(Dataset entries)
<<<<

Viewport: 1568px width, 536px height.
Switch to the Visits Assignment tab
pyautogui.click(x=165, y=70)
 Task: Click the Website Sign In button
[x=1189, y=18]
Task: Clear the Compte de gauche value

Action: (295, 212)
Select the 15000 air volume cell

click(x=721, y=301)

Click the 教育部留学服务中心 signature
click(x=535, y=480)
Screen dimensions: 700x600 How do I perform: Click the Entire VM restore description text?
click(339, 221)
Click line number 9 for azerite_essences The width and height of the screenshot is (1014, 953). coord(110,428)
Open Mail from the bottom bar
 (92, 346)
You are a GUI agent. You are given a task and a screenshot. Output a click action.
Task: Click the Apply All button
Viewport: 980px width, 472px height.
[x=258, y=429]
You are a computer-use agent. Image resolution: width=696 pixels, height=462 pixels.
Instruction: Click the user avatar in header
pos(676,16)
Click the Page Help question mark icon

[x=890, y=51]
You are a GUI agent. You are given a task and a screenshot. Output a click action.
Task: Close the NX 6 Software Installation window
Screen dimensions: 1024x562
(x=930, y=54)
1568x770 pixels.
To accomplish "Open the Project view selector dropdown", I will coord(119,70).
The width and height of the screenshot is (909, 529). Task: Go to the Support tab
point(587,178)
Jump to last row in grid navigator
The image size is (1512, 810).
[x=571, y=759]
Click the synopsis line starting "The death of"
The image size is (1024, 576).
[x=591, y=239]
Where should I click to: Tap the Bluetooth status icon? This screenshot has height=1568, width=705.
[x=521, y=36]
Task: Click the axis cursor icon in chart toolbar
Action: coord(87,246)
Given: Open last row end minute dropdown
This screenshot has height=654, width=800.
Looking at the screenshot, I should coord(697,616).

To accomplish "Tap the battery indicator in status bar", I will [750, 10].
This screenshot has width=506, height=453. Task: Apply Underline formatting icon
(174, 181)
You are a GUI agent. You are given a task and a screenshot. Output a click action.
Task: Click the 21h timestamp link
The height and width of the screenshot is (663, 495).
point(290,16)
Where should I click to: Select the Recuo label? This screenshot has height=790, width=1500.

>>>>

→ **Problem description**:
Print the entries again so that each one matches exactly.

→ **Worked solution**:
Viewport: 1568px width, 536px height.
Switch to the Visits Assignment tab
pyautogui.click(x=165, y=70)
 Task: Click the Website Sign In button
[x=1189, y=18]
Task: Clear the Compte de gauche value

Action: (295, 212)
Select the 15000 air volume cell

click(x=721, y=301)

Click the 教育部留学服务中心 signature
click(x=535, y=480)
Screen dimensions: 700x600 How do I perform: Click the Entire VM restore description text?
click(339, 221)
Click line number 9 for azerite_essences The width and height of the screenshot is (1014, 953). coord(110,428)
Open Mail from the bottom bar
 (92, 346)
You are a GUI agent. You are given a task and a screenshot. Output a click action.
Task: Click the Apply All button
Viewport: 980px width, 472px height.
[x=258, y=429]
You are a computer-use agent. Image resolution: width=696 pixels, height=462 pixels.
Instruction: Click the user avatar in header
pos(676,16)
Click the Page Help question mark icon

[x=890, y=51]
You are a GUI agent. You are given a task and a screenshot. Output a click action.
Task: Close the NX 6 Software Installation window
Screen dimensions: 1024x562
(x=930, y=54)
1568x770 pixels.
To accomplish "Open the Project view selector dropdown", I will coord(119,70).
The width and height of the screenshot is (909, 529). Task: Go to the Support tab
point(587,178)
Jump to last row in grid navigator
The image size is (1512, 810).
[x=571, y=759]
Click the synopsis line starting "The death of"
The image size is (1024, 576).
[x=591, y=239]
Where should I click to: Tap the Bluetooth status icon? This screenshot has height=1568, width=705.
[x=521, y=36]
Task: Click the axis cursor icon in chart toolbar
Action: coord(87,246)
Given: Open last row end minute dropdown
This screenshot has height=654, width=800.
Looking at the screenshot, I should coord(697,616).

To accomplish "Tap the battery indicator in status bar", I will [750, 10].
This screenshot has width=506, height=453. Task: Apply Underline formatting icon
(174, 181)
You are a GUI agent. You are given a task and a screenshot. Output a click action.
Task: Click the 21h timestamp link
The height and width of the screenshot is (663, 495).
point(290,16)
Where should I click to: Select the Recuo label? This screenshot has height=790, width=1500.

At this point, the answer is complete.